According to Sec. 140a of the German Patent Act (Patentgesetz – PatG), right holders can demand that counterfeiters recall counterfeit products, i.e. ask their business customers to return the counterfeit products.
In two recent decisions, the Düsseldorf Higher Regional Court (decision of 20 Sept. 2021, case no I-2 W 18/21, published in GRUR-RS 2021, 28744 – Rückrufvollstreckung I and decision of 24 Sept. 2021, case No. I-2 W 19/21, published in GRUR-RS 2021, 28722 – Rückrufvollstreckung II) discussed the requirements to comply with the recall request.
The Düsseldorf Higher Regional Court stated that two things are necessary to satisfy the recall request: firstly – this is not new – the infringer must seriously ask his business customers to return the counterfeit products. Secondly – this is new – the infringer must prove to the rights holder that he has effectively carried out the recall, either by presenting all the recall letters sent or by presenting a sample letter of recall and a list of all. the recipients of the reminder.

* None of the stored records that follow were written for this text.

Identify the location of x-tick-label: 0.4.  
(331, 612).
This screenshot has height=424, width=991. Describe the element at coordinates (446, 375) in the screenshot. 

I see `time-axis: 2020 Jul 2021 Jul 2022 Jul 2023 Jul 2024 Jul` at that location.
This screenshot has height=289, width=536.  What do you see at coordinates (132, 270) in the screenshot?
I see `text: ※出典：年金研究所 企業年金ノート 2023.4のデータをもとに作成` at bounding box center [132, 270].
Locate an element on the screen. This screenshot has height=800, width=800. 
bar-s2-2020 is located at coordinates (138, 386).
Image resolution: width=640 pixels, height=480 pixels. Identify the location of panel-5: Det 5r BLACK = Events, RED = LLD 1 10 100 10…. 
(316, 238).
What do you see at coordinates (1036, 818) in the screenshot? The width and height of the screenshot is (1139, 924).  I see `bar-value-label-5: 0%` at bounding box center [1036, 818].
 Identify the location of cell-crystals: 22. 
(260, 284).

According to the court, the infringer’s obligation to disclose all recipients of the recall is an implicit part of the recall request, which does not need to be expressly mentioned in the court’s recall order and exists regardless of whether that the rights holder has made a request for information (Section 140b PatG, Article 8 of the Enforcement Directive). The Court held that although the rights holder could indirectly know the recipients of the recall thanks to the right to information – which includes information on the business customers of the infringer – the right of the rights holder to know all the recipients of the recall. recall and his right to information were two independent claims. , which they can assert and apply independently of each other. Otherwise, the rights holder would still have to sue for both the recall and the information, just to be able to trace the execution of the recall request.
It appears that the court grants the rights holder an independent enforceable action against the patent infringer to disclose all the recipients of the recall, so that the rights holder can ensure that the infringer has fulfilled his recall obligation. In the past, the court has rejected such a request to the rights holder, at least in cases where (i) the obligation to disclose all recipients of the reminder had not been expressly ordered by the court and (ii) the counterfeiter had also been ordered to provide information on commercial customers who had received counterfeit products (decision of May 26, 2015, case no.2 W 9/15, published in BeckRS 2016, 5567). It was only when the parties argued over whether the offender had already fulfilled his recall duty or not, that the court required the offender to disclose all recipients of the recall as part of the process. enforcement or appeal proceedings (Higher Regional Court Düsseldorf, decision of 6 May 2010, case no. 2 U 98/09, published in BeckRS 2010, 15888).
In addition, the Court discussed the requirement of “seriousness”. She stressed that the recall should not be framed as a “simple request”. For a “serious” recall, the infringer (i) must communicate the reason for the recall, i.e. patent infringement, and (ii) must neither indicate nor imply that the return is voluntary, or (iii ) if they involve voluntariness, which is generally allowed, at the same time inform the recipients of the recall that they themselves are infringing the patent by distributing or using the recalled products and, therefore, might have to face legal action by the rights holder if they continue to do so, and that they should “expect to be discovered” by the rights holder, as the recall obligation requires the infringer to disclose all recipients of the reminder to the rights holder. The infringer may only omit information about negative consequences under patent law in purely exceptional cases, i.e. if the recipient of the respective reminder is already sufficiently aware of this due to his own knowledge. However, even with companies that have their own legal or patent departments, it cannot be assumed that they have extensive knowledge of patent law, nor that they are represented by or have consulted with a lawyer at the time of the recall request. The infringer will have to prove the contrary in the event of a dispute by the rights holder. Here again, the Düsseldorf Higher Regional Court appears to be stricter than before. In its previous case law (decision of May 26, 2015, case n ° I-2 W 9/15, published in BeckRS 2016, 5567), it considered the recipients of the recall who constantly deal with patented products, such as commercial buyers of medical products. technical products, to be aware of patent law and its consequences, and placed the burden of proof of a possible lack of sufficient knowledge on the rights holder.
Regarding the voluntary nature of the return of the recalled products, the Court further noted that when commercial customers do not themselves infringe the patent, for example because they are in a country where there is no protection by patent, the infringer must not indicate or imply that the return of the recalled products is initially voluntary.
The view of the Düsseldorf Higher Regional Court on the recall request is good for rights holders, as they turn the recall request into a much more effective remedy. This is in accordance with art. 3 of the Enforcement Directive, according to which the measures, procedures and remedies necessary to ensure respect for intellectual property rights must be effective, proportionate and dissuasive.